RFR[13]: 8224674: NMethod state machine is not monotonic
dean.long at oracle.com
dean.long at oracle.com
Fri Jul 12 21:50:15 UTC 2019
On 7/11/19 1:13 PM, Erik Österlund wrote:
> Hi Dean,
>
> On 2019-07-11 15:29, dean.long at oracle.com wrote:
>> On 7/11/19 6:53 AM, Erik Österlund wrote:
>>> Hi Dean,
>>>
>>> On 2019-07-11 00:42, dean.long at oracle.com wrote:
>>>> On 7/10/19 1:28 AM, Erik Österlund wrote:
>>>>> Hi Dean,
>>>>>
>>>>> On 2019-07-09 23:31, dean.long at oracle.com wrote:
>>>>>> On 7/1/19 6:12 AM, Erik Österlund wrote:
>>>>>>> For ZGC I moved OSR nmethod unlinking to before the unlinking
>>>>>>> (where unlinking code belongs), instead of after the handshake
>>>>>>> (intended for deleting things safely unlinked).
>>>>>>> Strictly speaking, moving the OSR nmethod unlinking removes the
>>>>>>> racing between make_not_entrant and make_unloaded, but I still
>>>>>>> want the monotonicity guards to make this code more robust.
>>>>>>
>>>>>> I see where you added OSR nmethod unlinking, but not where you
>>>>>> removed it, so it's not obvious it was a "move".
>>>>>
>>>>> Sorry, bad wording on my part. I added OSR nmethod unlinking
>>>>> before the global handshake is run. After the handshake, we call
>>>>> make_unloaded() on the same is_unloading() nmethods. That function
>>>>> "tries" to unlink the OSR nmethod, but will just not do it as it's
>>>>> already unlinked at that point. So in a way, I didn't remove the
>>>>> call to unlink the OSR nmethod there, it just won't do anything. I
>>>>> preferred structuring it that way instead of trying to optimize
>>>>> away the call to unlink the OSR nmethod when making it unloaded,
>>>>> but only for the concurrent case. It seemed to introduce more
>>>>> conditional magic than it was worth.

Coordinate data for items
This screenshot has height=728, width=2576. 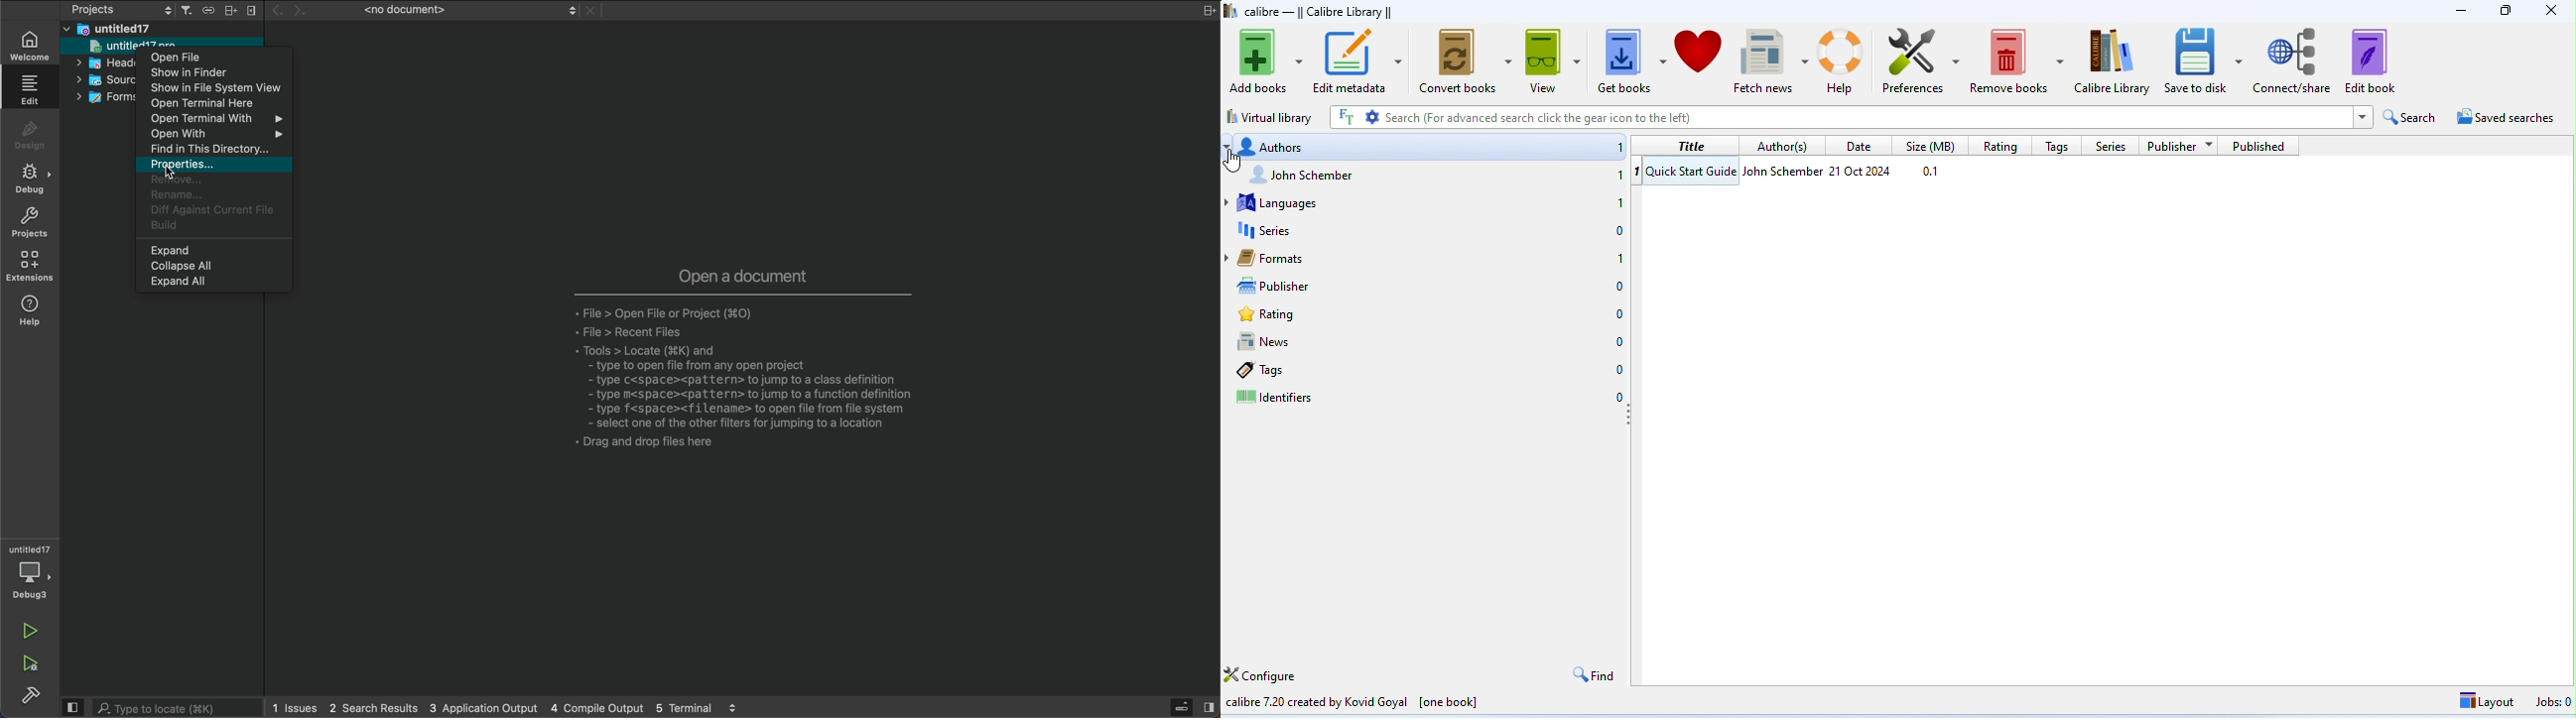 What do you see at coordinates (1229, 258) in the screenshot?
I see `expand formats` at bounding box center [1229, 258].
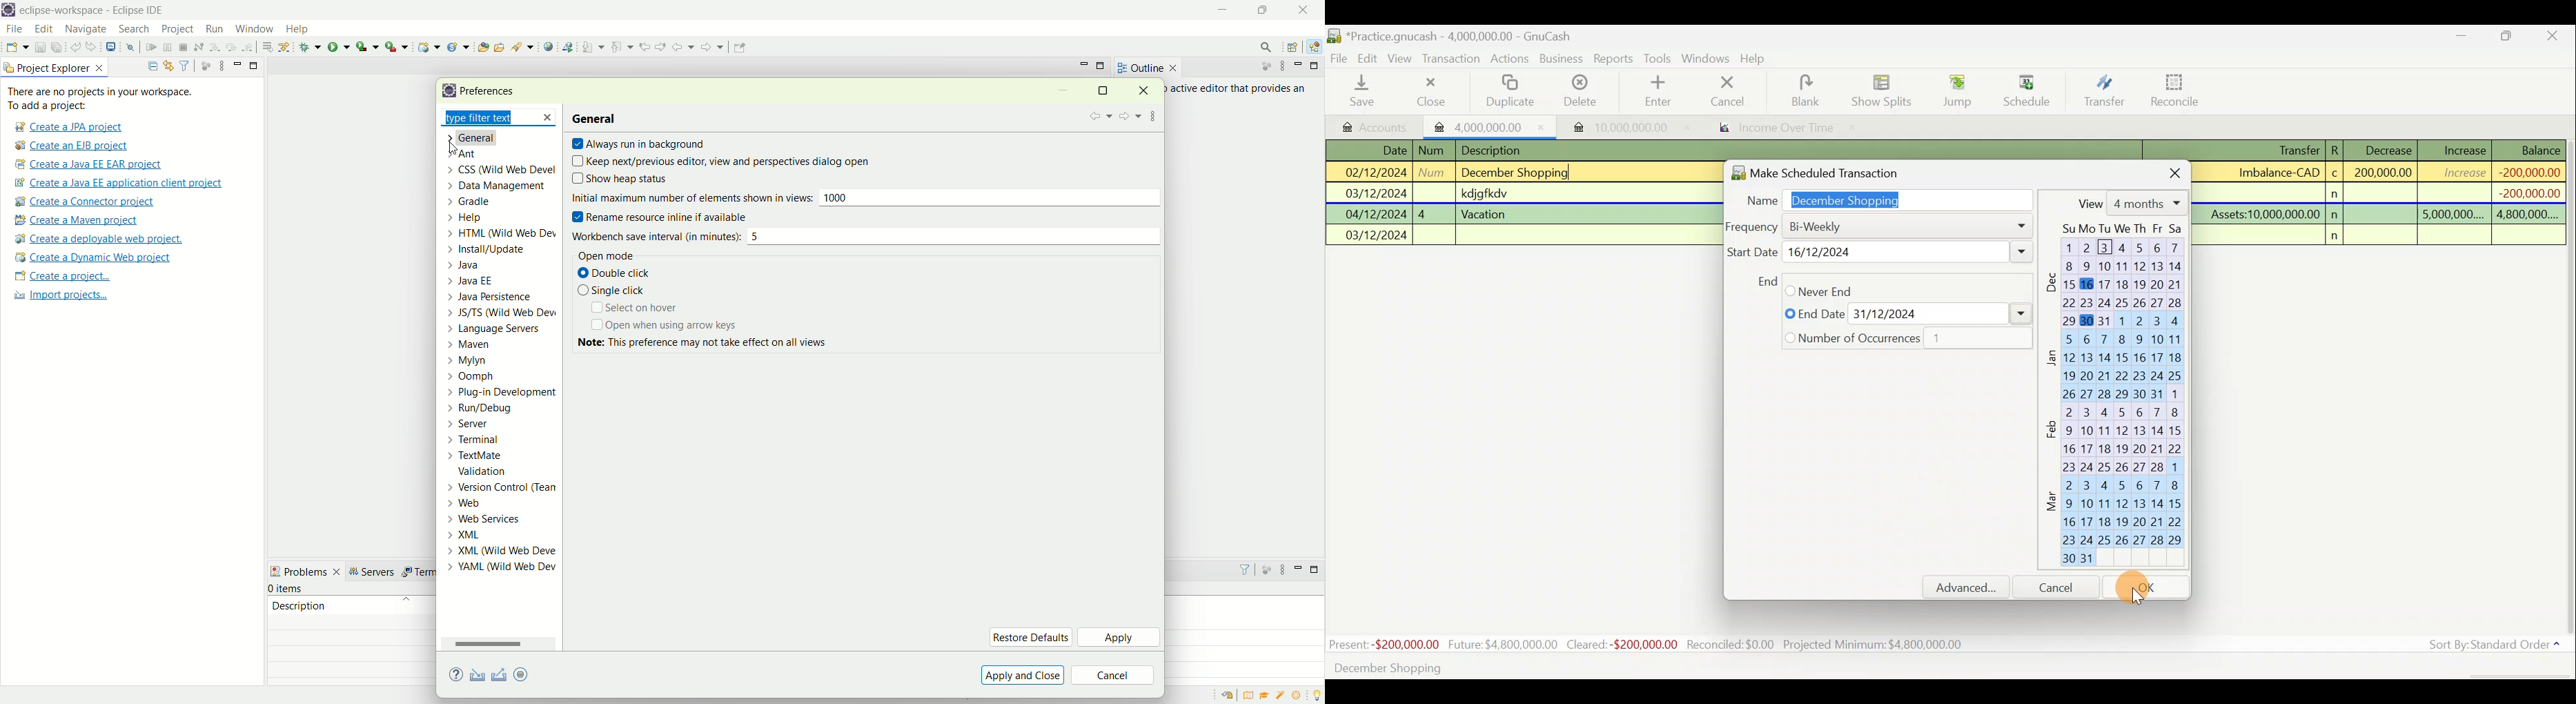 Image resolution: width=2576 pixels, height=728 pixels. What do you see at coordinates (616, 275) in the screenshot?
I see `double click` at bounding box center [616, 275].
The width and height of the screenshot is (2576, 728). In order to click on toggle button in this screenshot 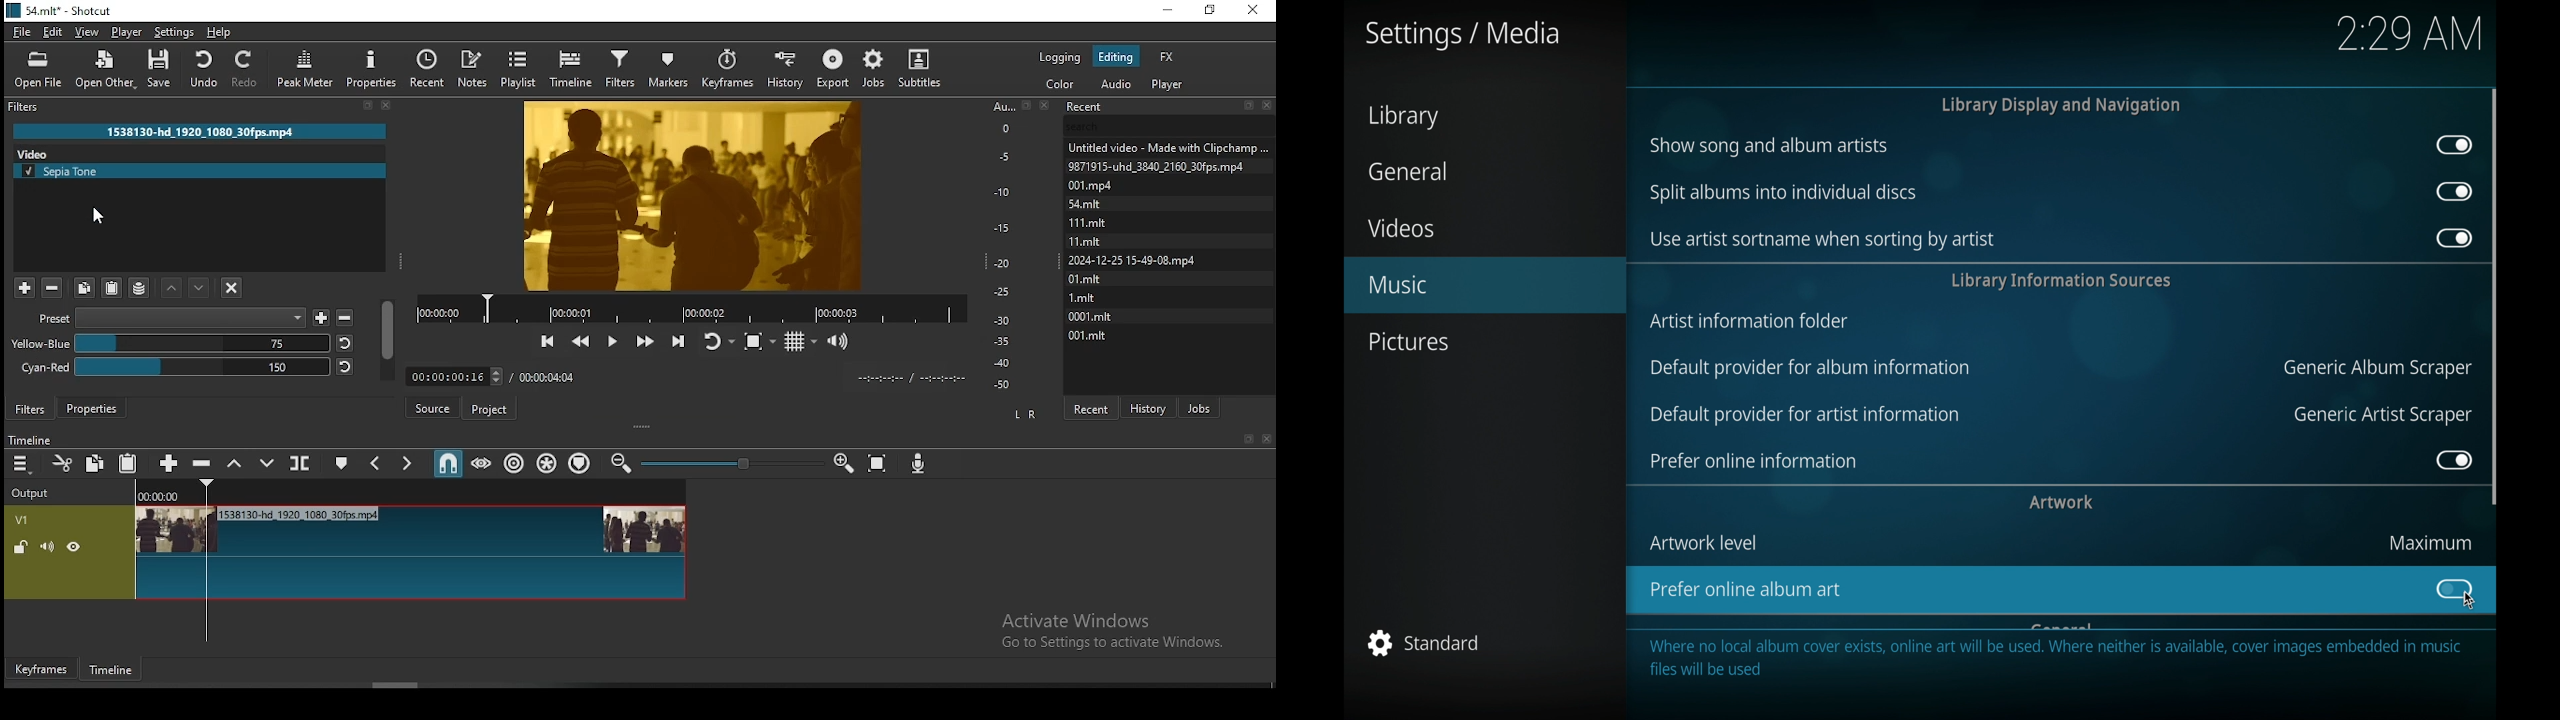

● WHAT IS REQUIRED: Please carry the email thread on the NMethod state machine further, picking up right after its final sentence. The items are separate material, unrelated to the email thread on the NMethod state machine.

● WRITTEN ANSWER:
>>>>> So in practice, the unlinking of OSR nmethods has moved for
>>>>> concurrent unloading to before the handshake.
>>>>>
>>>>
>>>> OK, in that case, could you add a little information to the
>>>> "Invalidate the osr nmethod only once" comment so that in the
>>>> future someone isn't tempted to remove the code as redundant?
>>>
>>> Sure.
>>>
>>
>> I meant the one in zNMethod.cpp :-)
>
> Okay, will put another comment in there once we agree on a direction
> on the next point.
>
>>
>>>>>> Would it make sense for nmethod::unlink_from_method() to do the
>>>>>> OSR unlinking, or to assert that it has already been done?
>>>>>
>>>>> An earlier version of this patch tried to do that. It is indeed
>>>>> possible. But it requires changing lock ranks of the OSR nmethod
>>>>> lock to special - 1 and moving around a bunch of code as this
>>>>> function is also called both when making nmethods not_entrant,
>>>>> zombie, and unlinking them in that case. For the first two, we
>>>>> conditionally unlink the nmethod based on the current state (which
>>>>> is the old state), whereas when I move it, the current state is
>>>>> the new state. So I had to change things around a bit more to
>>>>> figure out the right condition when to unlink it that works for
>>>>> all 3 callers. In the end, since this is going to 13, I thought
>>>>> it's more important to minimize the risk as much as I can, and
>>>>> leave such refactorings to 14.
>>>>>
>>>>
>>>> OK.
>>>>
>>>>>> The new bailout in the middle of
>>>>>> nmethod::make_not_entrant_or_zombie() worries me a little,
>>>>>> because the code up to that point has side-effects, and we could
>>>>>> be bailing out in an unexpected state.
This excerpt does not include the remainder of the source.